**課題一覧**
1. 読解文によると、ナラボー平原で町が一切ない区間は何キロにわたるか。
2. 読解文の「その崖っぷちに自転車を停め、テントを張った夜があった。」から「星空に吸い込まれそうになる、という言葉はまさにあの瞬間を意味するのだろう。」までを、一字一句そのまま書き写せ。
3. 次の(a)〜(c)が読解文の内容と合っているかどうかを、それぞれ「はい」か「いいえ」で答えよ。判断の根拠となる本文の言葉もそのまま引用すること。
(a) 筆者がテントを張ったのは満月の夜だった。
(b) 地図上では、直径100キロ圏内に人工物は一つもなかった。
(c) ナラボー平原は北側を海と接している。

**読解文**
----
2012年4月、僕は1200キロにもわたって一切の町がない南オーストラリアのナラボー平原を自転車で走っていた。
ナラボー平原は南側を海と接している。
その崖っぷちに自転車を停め、テントを張った夜があった。

新月の夜だった。
地図を見れば直径100キロ圏内に一切の人工物はない。
夜が更けるとともに凄まじい星々が全天をおおった。
弾けるように明るい天の川の中に、南十字星やオリオン座がいっそう激しく瞬いている。
星空に吸い込まれそうになる、という言葉はまさにあの瞬間を意味するのだろう。
そのとき星空を「怖い」と思い、テントに戻ろうと地面に目を向けた。

そこで見たものが忘れられない。
それは地面に映る自分の影だった。

“月影”という言葉は聞いたことがあるとしても、”星影”など聞いたこともない。
でも確かに星の明るさが僕に影をくれていた。
----
**提供データ**

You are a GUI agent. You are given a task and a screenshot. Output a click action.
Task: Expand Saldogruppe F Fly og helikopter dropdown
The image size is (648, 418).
----
**課題の解答**
1. 1200キロ

2.
その崖っぷちに自転車を停め、テントを張った夜があった。

新月の夜だった。
地図を見れば直径100キロ圏内に一切の人工物はない。
夜が更けるとともに凄まじい星々が全天をおおった。
弾けるように明るい天の川の中に、南十字星やオリオン座がいっそう激しく瞬いている。
星空に吸い込まれそうになる、という言葉はまさにあの瞬間を意味するのだろう。

3.
(a) いいえ。「新月の夜だった。」
(b) はい。「地図を見れば直径100キロ圏内に一切の人工物はない。」
(c) いいえ。「ナラボー平原は南側を海と接している。」